Refreshed by the nourishment, our steed started again, and after retracing our steps and nearly upsetting a hay cart, and narrowly running down a pig, we reached East Babbleton in fairly good condition. I looked at my watch and found that we had done the six miles in two hours and a quarter. Having transacted my business, I now turned the nose of my steed homewards. I had noticed with some alarm that I had only an hour to get back to Nearvices if I wanted to catch the train for London. This being so, I saw it was absolutely necessary that I should act with decision. I held a council of war with my two sons, and we came to the conclusion that we must get back as fast at we could, and when there was a difficulty, risk it. We entered our conveyance and started.

I shall never forget the experience. It was absolutely delightful.

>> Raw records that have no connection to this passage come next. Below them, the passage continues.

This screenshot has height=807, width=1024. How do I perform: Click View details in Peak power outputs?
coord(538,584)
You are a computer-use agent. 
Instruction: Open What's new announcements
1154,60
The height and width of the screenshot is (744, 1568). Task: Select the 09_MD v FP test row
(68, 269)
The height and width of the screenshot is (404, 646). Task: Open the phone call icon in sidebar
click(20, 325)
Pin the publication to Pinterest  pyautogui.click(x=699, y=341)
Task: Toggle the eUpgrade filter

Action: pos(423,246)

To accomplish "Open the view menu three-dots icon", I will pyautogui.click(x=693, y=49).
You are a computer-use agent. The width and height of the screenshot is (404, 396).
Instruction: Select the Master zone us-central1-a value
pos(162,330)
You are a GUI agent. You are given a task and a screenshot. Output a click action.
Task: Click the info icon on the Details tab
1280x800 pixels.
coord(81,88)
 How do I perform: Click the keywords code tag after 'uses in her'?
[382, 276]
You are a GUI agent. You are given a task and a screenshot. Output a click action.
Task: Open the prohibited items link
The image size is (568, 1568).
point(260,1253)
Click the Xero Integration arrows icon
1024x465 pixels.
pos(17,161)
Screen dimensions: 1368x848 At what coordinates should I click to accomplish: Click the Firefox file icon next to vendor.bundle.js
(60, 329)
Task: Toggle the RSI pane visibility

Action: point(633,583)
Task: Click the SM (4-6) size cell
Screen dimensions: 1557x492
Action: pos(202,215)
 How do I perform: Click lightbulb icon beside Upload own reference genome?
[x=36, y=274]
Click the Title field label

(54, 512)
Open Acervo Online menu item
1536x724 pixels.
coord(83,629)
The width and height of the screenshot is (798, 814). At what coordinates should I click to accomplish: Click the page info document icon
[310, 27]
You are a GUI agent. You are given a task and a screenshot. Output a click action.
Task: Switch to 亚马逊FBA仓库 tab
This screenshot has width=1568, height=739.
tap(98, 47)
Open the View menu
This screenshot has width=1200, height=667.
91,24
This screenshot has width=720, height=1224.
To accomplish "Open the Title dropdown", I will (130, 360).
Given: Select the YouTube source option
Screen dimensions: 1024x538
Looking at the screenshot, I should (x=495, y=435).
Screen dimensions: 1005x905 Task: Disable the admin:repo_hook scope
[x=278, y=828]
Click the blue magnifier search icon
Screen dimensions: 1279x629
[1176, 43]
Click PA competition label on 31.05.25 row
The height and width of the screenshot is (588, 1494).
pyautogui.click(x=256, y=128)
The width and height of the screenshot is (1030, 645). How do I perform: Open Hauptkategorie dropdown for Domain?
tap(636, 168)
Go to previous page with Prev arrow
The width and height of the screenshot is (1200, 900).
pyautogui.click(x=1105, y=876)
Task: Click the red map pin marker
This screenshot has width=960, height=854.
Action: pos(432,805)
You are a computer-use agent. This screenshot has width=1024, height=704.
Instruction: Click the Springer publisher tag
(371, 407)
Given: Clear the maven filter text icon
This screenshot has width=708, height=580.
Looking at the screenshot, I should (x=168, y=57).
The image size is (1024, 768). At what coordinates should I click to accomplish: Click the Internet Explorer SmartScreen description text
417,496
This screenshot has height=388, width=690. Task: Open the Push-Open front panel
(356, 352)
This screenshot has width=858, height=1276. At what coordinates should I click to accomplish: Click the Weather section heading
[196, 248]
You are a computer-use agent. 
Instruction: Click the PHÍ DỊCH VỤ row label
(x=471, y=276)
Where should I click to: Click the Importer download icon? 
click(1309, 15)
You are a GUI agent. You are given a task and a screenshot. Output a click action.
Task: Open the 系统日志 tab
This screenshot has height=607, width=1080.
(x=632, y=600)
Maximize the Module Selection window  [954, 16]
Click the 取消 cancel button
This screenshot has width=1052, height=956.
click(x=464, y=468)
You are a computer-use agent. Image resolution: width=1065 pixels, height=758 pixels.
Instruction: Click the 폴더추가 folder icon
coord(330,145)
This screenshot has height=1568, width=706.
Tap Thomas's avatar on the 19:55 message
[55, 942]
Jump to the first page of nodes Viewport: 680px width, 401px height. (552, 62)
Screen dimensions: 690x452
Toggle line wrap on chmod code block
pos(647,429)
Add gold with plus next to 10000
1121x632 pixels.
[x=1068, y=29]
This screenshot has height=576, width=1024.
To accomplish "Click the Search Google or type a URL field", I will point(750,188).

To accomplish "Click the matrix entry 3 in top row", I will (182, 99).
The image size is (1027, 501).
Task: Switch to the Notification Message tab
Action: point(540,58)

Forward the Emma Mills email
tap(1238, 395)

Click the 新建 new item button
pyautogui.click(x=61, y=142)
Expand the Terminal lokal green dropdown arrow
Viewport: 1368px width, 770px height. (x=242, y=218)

Giving Flora (I came to the conclusion that my steed with the tooth-ache must have been called Flora) her head, I urged her to progress as rapidly as possible. The mare promptly answered to the call. I said "chick," and she started off at a mad gallop. We absolutely flew up-hill, down-hill, and would no doubt have entered "my lady's chamber" had not the adjoining cottages been occupied by rustics. At our approach children, ducks, dogs and gipsies fled in terror. We boldly cannoned against waggons and shook milestones to their very foundations. I had long since forgotten my nervousness, and had assumed an air that would have been becoming in an individual nicknamed (let us say) "down the road Billy."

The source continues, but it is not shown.